If you are in the market for any product or service—such as a car, clothes, stereo system, or educational course—there are several simple rules to keep in mind. If you follow them, your dollars will go further, and you will be more satisfied with the results.
- Shop and compare. Compare products based on features, warranty protection, and price. The best buy is not always the cheapest. Use the internet and magazines like Consumer Reports to help you.
- Do not fall for deceptive advertising. Advertisements can provide useful information. Too often, though, ads appeal to your emotions rather than your intelligence. Although there are laws against deceptive advertising, it still is best to avoid a problem by watching out for deceptive ads. Look at each word in the ad to find any exceptions.
- Ask for promises in writing. Contracts do not have to be in writing to be binding. It is easier, of course, to make someone stick to something that is in writing rather than something that is based on your recollection of what was agreed upon. If a salesperson makes important claims about a product that are not in your contract or warranty, get it in writing and added to or attached to the written contract or warranty.

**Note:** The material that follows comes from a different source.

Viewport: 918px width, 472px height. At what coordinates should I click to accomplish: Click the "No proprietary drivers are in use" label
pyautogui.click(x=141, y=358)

- Read the terms of your contract or warranty carefully. Know what you can expect and what is expected of you. Certain contracts, especially form contracts, may contain language not easily understood and that may be unfair to you. If you do not understand something, ask questions or seek help from a friend, parent, teacher, or lawyer. Never sign a contract or agree to terms and conditions without reading the provisions first, very carefully. If you don’t understand them, then don’t sign them!
- Never sign a contract with blank spaces. Fill in blank spaces or draw a line through them.
- Keep good records. Keep copies of all contracts, receipts, warranties, and all notes or letters you have written regarding the product or service and records of payments, maintenance, repairs, and other services.
- Returning Merchandise. Remember that a merchant is free to establish a policy concerning refunds, credits, exchanges, and layaways. A merchant is not required to refund your money for returned merchandise unless it is defective. Even then, the merchant may decide to correct the problem or replace the defective product instead of giving your money back.